En el último tiempo, el presidente parece haber decidido mirar la relación con su padre desde otra perspectiva. Sobre todo, desde que Franco, a los 85 años, tuvo un delicado problema de salud. "Uno siempre sabe que uno no está para toda la vida en este lugar. Fueron momentos duros. Alguien que tiene el nivel de exposición pública como mi padre y que haya sido tan crítico conmigo en muchos momentos, dolía diez veces más. Pero yo siempre dije que yo no iba a permitir que se vaya de este mundo sin que tengamos una relación", dijo Mauricio Macri pocos días después. Un acercamiento, seguido de un alejamiento.

Después, llegó el triunfo en las elecciones, la presencia de Franco en el búnker, la cercanía durante la asunción y el apoyo durante los primeros días de gobierno. Entonces, en enero llegó la carta de Franco, y unos días después un frío saludo por Twitter para el cumpleaños de su hijo. No pasó mucho hasta que, durante una entrevista con Carlos Pagni, en Odisea Argentina, por TN, Franco Macri volviera a exponer públicamente sus sentimientos ambivalentes sobre su hijo. "Una cosa es llegar y otra gobernar", dijo. Como si nunca alcanzara para un padre exitoso, como si los logros de un hijo nunca fueron suficientes.

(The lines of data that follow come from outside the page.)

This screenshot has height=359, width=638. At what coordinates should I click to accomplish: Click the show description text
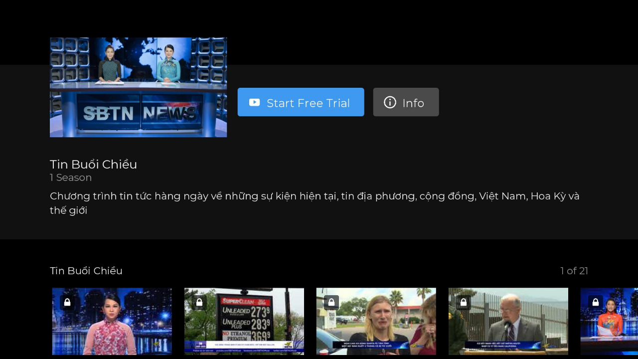click(314, 203)
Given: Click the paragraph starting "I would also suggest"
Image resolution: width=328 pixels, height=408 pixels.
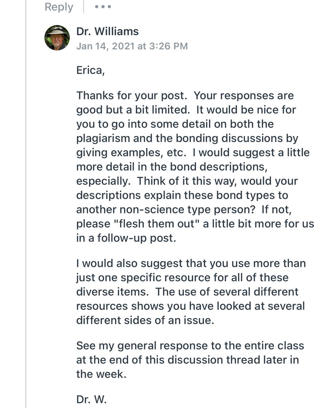Looking at the screenshot, I should point(191,292).
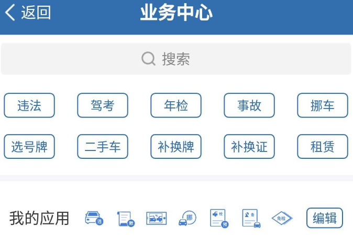Viewport: 353px width, 249px height.
Task: Select the 租赁 tag
Action: (x=323, y=146)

"Es interesante la idea de que un vínculo conflictivo pueda ser productivo. Padre e hijo se desafían y ambos obtienen un logro: uno, tener un hijo exitoso y el otro ser ese hijo exitoso", apunta Waistein. Y agrega: "Los dos (Mauricio y Franco) siempre hablan de la vara, de la medida. Probablemente sea un vínculo en el que el padre, de forma permanente, sube la vara, dobla la apuesta. Es paradójico porque puede ser visto como un rechazo, como un "no das la talla", pero a la vez es el modo de algunos padres de estimular a sus hijos, de desafiarlos para que busquen siempre llegar un poco más lejos", agrega.

Quizás no sea casualidad que "Gladiador" sea una de las películas favoritas de Mauricio Macri. Más allá de su épica guerrera, el film dio una de las frases más memorables de la relación padre-hijo: la que le dice Marco Aurelio a su hijo Cómodo, cuando le anuncia que no va a ser emperador de Roma: "Tus defectos como hijo son mi fracaso como padre".